■ Your task: Revise the article on suicide deaths in India from "A systematic understanding" to "the study stated.", changing "heterogeneity" to "variation".

Suicide ranks first as cause of death among young adults in India: Lancet
An alarming study published in The Lancet finds that India accounts for about 37% of global suicide deaths among women and 24% among men. 63% of all such deaths reported in the country were in the age group of 15-39 years.
The Global Burden of Disease Study 1990-2016 said suicide ranked first in India as the cause of death compared to its third rank globally in this age group of 15-39 years.
A systematic understanding of suicide mortality trends over time at the subnational level for India's 1·3 billion people, 18% of the global population, is not readily available. Thus, Professor Rakhi Dandona from the Public Health Foundation of India, and colleagues conducted the study to report time trends of suicide deaths, and the heterogeneity in its distribution between the states of India from 1990 to 2016.
Married women account for the high proportion of suicide deaths in India, the study stated.
"The proportion of global suicide deaths in India has increased since 1990 for both sexes, but more for women than for men. Young adults are taking their own lives in alarmingly high numbers, constituting a public health crisis. Suicide ranks first as the cause of death in India in both the age groups of 15–29 years and 15–39 years, as compared with its second and third rank globally in these age groups, respectively," write the authors.
As a part of the study, the researchers estimated suicide death rates (SDRs) for both sexes in each state of India from 1990 to 2016. Various data sources were used for estimating cause-specific mortality in India.
For each state, they calculated the ratio of the observed SDR to the rate expected in geographies globally with similar GBD Socio-demographic Index in 2016 (ie, the observed-to-expected ratio); and assessed the age distribution of suicide deaths, and the men-to-women ratio of SDR over time. Finally, the probability for India and the states of reaching the Sustainable Development Goal (SDG) target of a one-third reduction in SDR from 2015 to 2030 was assessed using location-wise trends of the age-standardized SDR from 1990 to 2016.

■ Data records:

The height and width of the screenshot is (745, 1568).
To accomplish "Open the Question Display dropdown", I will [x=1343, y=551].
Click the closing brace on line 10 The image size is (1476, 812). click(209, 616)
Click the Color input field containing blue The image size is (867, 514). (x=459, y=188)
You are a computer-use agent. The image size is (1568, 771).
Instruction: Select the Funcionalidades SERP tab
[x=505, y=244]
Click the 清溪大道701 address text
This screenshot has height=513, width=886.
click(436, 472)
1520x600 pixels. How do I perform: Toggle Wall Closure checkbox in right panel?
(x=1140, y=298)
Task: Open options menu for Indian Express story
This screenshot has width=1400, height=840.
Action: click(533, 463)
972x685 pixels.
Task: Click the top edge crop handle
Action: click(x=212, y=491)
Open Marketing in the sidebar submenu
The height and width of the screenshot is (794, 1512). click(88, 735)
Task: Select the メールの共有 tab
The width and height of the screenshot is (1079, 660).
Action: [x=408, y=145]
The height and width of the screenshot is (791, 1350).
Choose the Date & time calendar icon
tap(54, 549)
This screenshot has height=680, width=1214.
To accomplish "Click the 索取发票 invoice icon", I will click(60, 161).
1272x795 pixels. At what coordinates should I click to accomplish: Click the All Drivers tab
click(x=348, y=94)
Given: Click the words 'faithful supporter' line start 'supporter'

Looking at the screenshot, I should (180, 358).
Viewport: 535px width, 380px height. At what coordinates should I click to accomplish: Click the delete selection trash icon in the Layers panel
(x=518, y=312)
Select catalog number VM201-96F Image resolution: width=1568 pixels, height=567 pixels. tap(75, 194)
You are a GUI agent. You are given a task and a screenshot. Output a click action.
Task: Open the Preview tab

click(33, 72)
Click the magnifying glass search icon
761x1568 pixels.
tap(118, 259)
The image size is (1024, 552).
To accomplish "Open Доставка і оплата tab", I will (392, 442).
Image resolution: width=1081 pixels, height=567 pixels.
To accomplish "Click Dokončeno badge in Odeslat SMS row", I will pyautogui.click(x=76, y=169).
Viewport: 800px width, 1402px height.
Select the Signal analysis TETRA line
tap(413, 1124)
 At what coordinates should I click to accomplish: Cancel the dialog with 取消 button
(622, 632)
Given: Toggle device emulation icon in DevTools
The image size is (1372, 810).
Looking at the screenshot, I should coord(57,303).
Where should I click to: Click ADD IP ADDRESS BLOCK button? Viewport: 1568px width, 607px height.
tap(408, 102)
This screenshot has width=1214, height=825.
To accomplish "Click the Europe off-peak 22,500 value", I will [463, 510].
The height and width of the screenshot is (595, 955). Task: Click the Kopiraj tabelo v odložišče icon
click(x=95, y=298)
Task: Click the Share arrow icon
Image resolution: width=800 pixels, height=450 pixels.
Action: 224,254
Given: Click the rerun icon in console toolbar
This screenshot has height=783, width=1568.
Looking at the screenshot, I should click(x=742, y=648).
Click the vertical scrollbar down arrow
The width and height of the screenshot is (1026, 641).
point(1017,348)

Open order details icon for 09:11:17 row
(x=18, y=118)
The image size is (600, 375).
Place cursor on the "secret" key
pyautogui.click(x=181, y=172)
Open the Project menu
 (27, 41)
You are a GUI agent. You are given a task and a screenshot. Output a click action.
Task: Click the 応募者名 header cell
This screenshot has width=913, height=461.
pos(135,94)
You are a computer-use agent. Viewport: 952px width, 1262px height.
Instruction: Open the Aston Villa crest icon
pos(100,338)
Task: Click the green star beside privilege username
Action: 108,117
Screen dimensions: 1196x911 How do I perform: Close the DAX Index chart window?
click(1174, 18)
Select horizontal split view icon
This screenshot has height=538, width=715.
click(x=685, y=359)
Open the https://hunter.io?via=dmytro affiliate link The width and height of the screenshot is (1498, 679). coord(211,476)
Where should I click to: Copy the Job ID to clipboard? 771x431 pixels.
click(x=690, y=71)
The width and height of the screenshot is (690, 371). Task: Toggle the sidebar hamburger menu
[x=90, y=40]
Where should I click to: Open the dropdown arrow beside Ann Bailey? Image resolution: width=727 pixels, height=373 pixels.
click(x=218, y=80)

■ Response area:
A systematic understanding of suicide mortality trends over time at the subnational level for India's 1·3 billion people, 18% of the global population, is not readily available. Thus, Professor Rakhi Dandona from the Public Health Foundation of India, and colleagues conducted the study to report time trends of suicide deaths, and the variation in its distribution between the states of India from 1990 to 2016.
Married women account for the high proportion of suicide deaths in India, the study stated.